# TASK TO COMPLETE
Arrange every line of the rows below as a numbered list, leaving out the blank lines.

━━━━━ DATA FOR THIS TASK ━━━━━

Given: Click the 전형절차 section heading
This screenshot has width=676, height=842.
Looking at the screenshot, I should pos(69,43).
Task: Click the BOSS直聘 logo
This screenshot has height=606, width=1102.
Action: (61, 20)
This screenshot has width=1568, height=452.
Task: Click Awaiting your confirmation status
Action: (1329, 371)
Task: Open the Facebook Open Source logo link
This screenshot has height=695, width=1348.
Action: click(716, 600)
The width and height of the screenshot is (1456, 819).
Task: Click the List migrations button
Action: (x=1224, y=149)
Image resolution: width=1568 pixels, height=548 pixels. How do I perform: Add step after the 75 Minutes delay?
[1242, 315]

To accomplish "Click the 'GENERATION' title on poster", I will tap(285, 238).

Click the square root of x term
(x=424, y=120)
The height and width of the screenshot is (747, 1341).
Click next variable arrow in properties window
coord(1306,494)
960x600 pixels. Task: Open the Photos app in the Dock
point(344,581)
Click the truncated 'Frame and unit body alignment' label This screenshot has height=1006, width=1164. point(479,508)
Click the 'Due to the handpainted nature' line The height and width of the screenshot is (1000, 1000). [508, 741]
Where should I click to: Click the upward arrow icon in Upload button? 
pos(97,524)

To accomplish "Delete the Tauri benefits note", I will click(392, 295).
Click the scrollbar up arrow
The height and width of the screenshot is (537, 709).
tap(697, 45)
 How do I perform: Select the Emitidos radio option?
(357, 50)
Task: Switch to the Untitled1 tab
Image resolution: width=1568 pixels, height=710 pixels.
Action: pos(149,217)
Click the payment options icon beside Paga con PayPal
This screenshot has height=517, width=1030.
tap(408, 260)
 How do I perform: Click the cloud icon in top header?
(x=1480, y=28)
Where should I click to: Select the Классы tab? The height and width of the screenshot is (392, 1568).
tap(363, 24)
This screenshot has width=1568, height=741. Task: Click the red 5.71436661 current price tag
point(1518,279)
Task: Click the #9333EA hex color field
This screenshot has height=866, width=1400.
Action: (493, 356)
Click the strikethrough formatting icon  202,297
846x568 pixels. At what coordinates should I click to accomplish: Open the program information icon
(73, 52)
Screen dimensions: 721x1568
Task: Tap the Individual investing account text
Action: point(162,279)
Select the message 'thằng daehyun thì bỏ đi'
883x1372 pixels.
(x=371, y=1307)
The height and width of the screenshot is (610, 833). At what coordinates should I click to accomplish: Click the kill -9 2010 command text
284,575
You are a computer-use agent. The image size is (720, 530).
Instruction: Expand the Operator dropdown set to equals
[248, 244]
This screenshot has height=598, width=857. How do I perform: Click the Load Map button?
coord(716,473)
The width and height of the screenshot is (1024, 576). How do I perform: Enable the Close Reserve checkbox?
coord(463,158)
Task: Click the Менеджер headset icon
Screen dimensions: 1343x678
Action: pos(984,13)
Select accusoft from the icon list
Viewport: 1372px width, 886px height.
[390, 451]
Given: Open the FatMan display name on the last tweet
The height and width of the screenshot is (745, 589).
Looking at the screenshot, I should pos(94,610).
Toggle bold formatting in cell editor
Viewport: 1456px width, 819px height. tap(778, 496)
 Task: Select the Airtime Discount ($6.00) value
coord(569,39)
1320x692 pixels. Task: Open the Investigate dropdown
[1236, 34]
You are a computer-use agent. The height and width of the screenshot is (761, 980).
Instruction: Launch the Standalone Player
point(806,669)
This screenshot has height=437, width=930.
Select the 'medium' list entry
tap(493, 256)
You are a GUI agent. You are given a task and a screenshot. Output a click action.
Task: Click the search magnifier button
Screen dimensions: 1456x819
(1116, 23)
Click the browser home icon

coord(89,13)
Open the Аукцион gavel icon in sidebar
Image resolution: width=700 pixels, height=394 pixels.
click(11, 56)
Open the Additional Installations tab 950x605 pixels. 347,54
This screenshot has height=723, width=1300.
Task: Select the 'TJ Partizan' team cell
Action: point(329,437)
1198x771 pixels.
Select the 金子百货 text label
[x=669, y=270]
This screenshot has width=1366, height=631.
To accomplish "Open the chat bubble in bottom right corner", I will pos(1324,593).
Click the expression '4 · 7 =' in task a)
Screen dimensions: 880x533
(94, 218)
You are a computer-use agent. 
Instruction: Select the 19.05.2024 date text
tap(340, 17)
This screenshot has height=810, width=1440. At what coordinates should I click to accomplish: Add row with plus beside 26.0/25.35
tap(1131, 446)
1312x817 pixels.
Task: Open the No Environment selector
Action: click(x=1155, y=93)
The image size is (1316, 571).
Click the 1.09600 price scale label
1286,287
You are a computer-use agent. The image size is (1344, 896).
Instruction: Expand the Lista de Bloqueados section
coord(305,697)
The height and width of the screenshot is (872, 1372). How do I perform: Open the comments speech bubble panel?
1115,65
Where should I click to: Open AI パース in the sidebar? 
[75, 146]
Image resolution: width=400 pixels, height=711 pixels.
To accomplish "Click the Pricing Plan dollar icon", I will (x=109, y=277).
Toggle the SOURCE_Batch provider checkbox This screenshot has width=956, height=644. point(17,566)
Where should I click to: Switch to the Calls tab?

━━━━━

# SOLUTION
1. Given: Click the 전형절차 section heading
2. This screenshot has width=676, height=842.
3. Looking at the screenshot, I should pos(69,43).
4. Task: Click the BOSS直聘 logo
5. This screenshot has height=606, width=1102.
6. Action: (61, 20)
7. This screenshot has width=1568, height=452.
8. Task: Click Awaiting your confirmation status
9. Action: (1329, 371)
10. Task: Open the Facebook Open Source logo link
11. This screenshot has height=695, width=1348.
12. Action: click(716, 600)
13. The width and height of the screenshot is (1456, 819).
14. Task: Click the List migrations button
15. Action: (x=1224, y=149)
16. Image resolution: width=1568 pixels, height=548 pixels. How do I perform: Add step after the 75 Minutes delay?
17. [1242, 315]
18. To accomplish "Click the 'GENERATION' title on poster", I will tap(285, 238).
19. Click the square root of x term
20. (x=424, y=120)
21. The height and width of the screenshot is (747, 1341).
22. Click next variable arrow in properties window
23. coord(1306,494)
24. 960x600 pixels. Task: Open the Photos app in the Dock
25. point(344,581)
26. Click the truncated 'Frame and unit body alignment' label This screenshot has height=1006, width=1164. point(479,508)
27. Click the 'Due to the handpainted nature' line The height and width of the screenshot is (1000, 1000). [508, 741]
28. Where should I click to: Click the upward arrow icon in Upload button? 
29. pos(97,524)
30. To accomplish "Delete the Tauri benefits note", I will click(392, 295).
31. Click the scrollbar up arrow
32. The height and width of the screenshot is (537, 709).
33. tap(697, 45)
34.  How do I perform: Select the Emitidos radio option?
35. (357, 50)
36. Task: Switch to the Untitled1 tab
37. Image resolution: width=1568 pixels, height=710 pixels.
38. Action: pos(149,217)
39. Click the payment options icon beside Paga con PayPal
40. This screenshot has height=517, width=1030.
41. tap(408, 260)
42.  How do I perform: Click the cloud icon in top header?
43. (x=1480, y=28)
44. Where should I click to: Select the Классы tab? The height and width of the screenshot is (392, 1568).
45. tap(363, 24)
46. This screenshot has width=1568, height=741. Task: Click the red 5.71436661 current price tag
47. point(1518,279)
48. Task: Click the #9333EA hex color field
49. This screenshot has height=866, width=1400.
50. Action: (493, 356)
51. Click the strikethrough formatting icon  202,297
52. 846x568 pixels. At what coordinates should I click to accomplish: Open the program information icon
53. (73, 52)
54. Screen dimensions: 721x1568
55. Task: Tap the Individual investing account text
56. Action: point(162,279)
57. Select the message 'thằng daehyun thì bỏ đi'
58. 883x1372 pixels.
59. (x=371, y=1307)
60. The height and width of the screenshot is (610, 833). At what coordinates should I click to accomplish: Click the kill -9 2010 command text
61. 284,575
62. You are a computer-use agent. The image size is (720, 530).
63. Instruction: Expand the Operator dropdown set to equals
64. [248, 244]
65. This screenshot has height=598, width=857. How do I perform: Click the Load Map button?
66. coord(716,473)
67. The width and height of the screenshot is (1024, 576). How do I perform: Enable the Close Reserve checkbox?
68. coord(463,158)
69. Task: Click the Менеджер headset icon
70. Screen dimensions: 1343x678
71. Action: pos(984,13)
72. Select accusoft from the icon list
73. Viewport: 1372px width, 886px height.
74. [390, 451]
75. Given: Open the FatMan display name on the last tweet
76. The height and width of the screenshot is (745, 589).
77. Looking at the screenshot, I should pos(94,610).
78. Toggle bold formatting in cell editor
79. Viewport: 1456px width, 819px height. tap(778, 496)
80.  Task: Select the Airtime Discount ($6.00) value
81. coord(569,39)
82. 1320x692 pixels. Task: Open the Investigate dropdown
83. [1236, 34]
84. You are a computer-use agent. The height and width of the screenshot is (761, 980).
85. Instruction: Launch the Standalone Player
86. point(806,669)
87. This screenshot has height=437, width=930.
88. Select the 'medium' list entry
89. tap(493, 256)
90. You are a GUI agent. You are given a task and a screenshot. Output a click action.
91. Task: Click the search magnifier button
92. Screen dimensions: 1456x819
93. (1116, 23)
94. Click the browser home icon
95. coord(89,13)
96. Open the Аукцион gavel icon in sidebar
97. Image resolution: width=700 pixels, height=394 pixels.
98. click(11, 56)
99. Open the Additional Installations tab 950x605 pixels. 347,54
100. This screenshot has height=723, width=1300.
101. Task: Select the 'TJ Partizan' team cell
102. Action: point(329,437)
103. 1198x771 pixels.
104. Select the 金子百货 text label
105. [x=669, y=270]
106. This screenshot has width=1366, height=631.
107. To accomplish "Open the chat bubble in bottom right corner", I will pos(1324,593).
108. Click the expression '4 · 7 =' in task a)
109. Screen dimensions: 880x533
110. (94, 218)
111. You are a computer-use agent. 
112. Instruction: Select the 19.05.2024 date text
113. tap(340, 17)
114. This screenshot has height=810, width=1440. At what coordinates should I click to accomplish: Add row with plus beside 26.0/25.35
115. tap(1131, 446)
116. 1312x817 pixels.
117. Task: Open the No Environment selector
118. Action: click(x=1155, y=93)
119. The image size is (1316, 571).
120. Click the 1.09600 price scale label
121. 1286,287
122. You are a computer-use agent. The image size is (1344, 896).
123. Instruction: Expand the Lista de Bloqueados section
124. coord(305,697)
125. The height and width of the screenshot is (872, 1372). How do I perform: Open the comments speech bubble panel?
126. 1115,65
127. Where should I click to: Open AI パース in the sidebar? 
128. [75, 146]
129. Image resolution: width=400 pixels, height=711 pixels.
130. To accomplish "Click the Pricing Plan dollar icon", I will (x=109, y=277).
131. Toggle the SOURCE_Batch provider checkbox This screenshot has width=956, height=644. point(17,566)
132. Where should I click to: Switch to the Calls tab?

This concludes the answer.